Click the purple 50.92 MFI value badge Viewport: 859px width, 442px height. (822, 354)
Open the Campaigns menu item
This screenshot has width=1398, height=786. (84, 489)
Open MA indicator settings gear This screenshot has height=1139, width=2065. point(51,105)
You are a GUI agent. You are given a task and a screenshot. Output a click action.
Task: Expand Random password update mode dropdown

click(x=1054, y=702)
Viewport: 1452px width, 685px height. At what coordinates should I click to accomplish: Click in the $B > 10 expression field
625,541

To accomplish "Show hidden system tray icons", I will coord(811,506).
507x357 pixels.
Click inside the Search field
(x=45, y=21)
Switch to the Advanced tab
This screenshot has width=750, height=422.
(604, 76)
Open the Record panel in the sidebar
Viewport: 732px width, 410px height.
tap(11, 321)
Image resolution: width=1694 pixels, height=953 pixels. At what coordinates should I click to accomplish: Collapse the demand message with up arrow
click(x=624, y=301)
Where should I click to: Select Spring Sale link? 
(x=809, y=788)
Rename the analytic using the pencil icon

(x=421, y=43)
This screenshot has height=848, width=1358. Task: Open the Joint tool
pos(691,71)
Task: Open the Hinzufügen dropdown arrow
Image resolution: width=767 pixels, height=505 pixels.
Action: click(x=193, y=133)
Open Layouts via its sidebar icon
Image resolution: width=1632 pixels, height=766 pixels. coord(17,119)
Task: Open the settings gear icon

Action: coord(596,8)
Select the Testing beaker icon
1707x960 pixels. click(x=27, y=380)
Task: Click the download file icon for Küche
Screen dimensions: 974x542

·····

» **Try it**
Please quote every record above exactly as it appears.

» **Response to this exercise**
Click the purple 50.92 MFI value badge Viewport: 859px width, 442px height. (822, 354)
Open the Campaigns menu item
This screenshot has width=1398, height=786. (84, 489)
Open MA indicator settings gear This screenshot has height=1139, width=2065. point(51,105)
You are a GUI agent. You are given a task and a screenshot. Output a click action.
Task: Expand Random password update mode dropdown

click(x=1054, y=702)
Viewport: 1452px width, 685px height. At what coordinates should I click to accomplish: Click in the $B > 10 expression field
625,541

To accomplish "Show hidden system tray icons", I will coord(811,506).
507x357 pixels.
Click inside the Search field
(x=45, y=21)
Switch to the Advanced tab
This screenshot has width=750, height=422.
(604, 76)
Open the Record panel in the sidebar
Viewport: 732px width, 410px height.
tap(11, 321)
Image resolution: width=1694 pixels, height=953 pixels. At what coordinates should I click to accomplish: Collapse the demand message with up arrow
click(x=624, y=301)
Where should I click to: Select Spring Sale link? 
(x=809, y=788)
Rename the analytic using the pencil icon

(x=421, y=43)
This screenshot has height=848, width=1358. Task: Open the Joint tool
pos(691,71)
Task: Open the Hinzufügen dropdown arrow
Image resolution: width=767 pixels, height=505 pixels.
Action: click(x=193, y=133)
Open Layouts via its sidebar icon
Image resolution: width=1632 pixels, height=766 pixels. coord(17,119)
Task: Open the settings gear icon

Action: coord(596,8)
Select the Testing beaker icon
1707x960 pixels. click(x=27, y=380)
Task: Click the download file icon for Küche
Screen dimensions: 974x542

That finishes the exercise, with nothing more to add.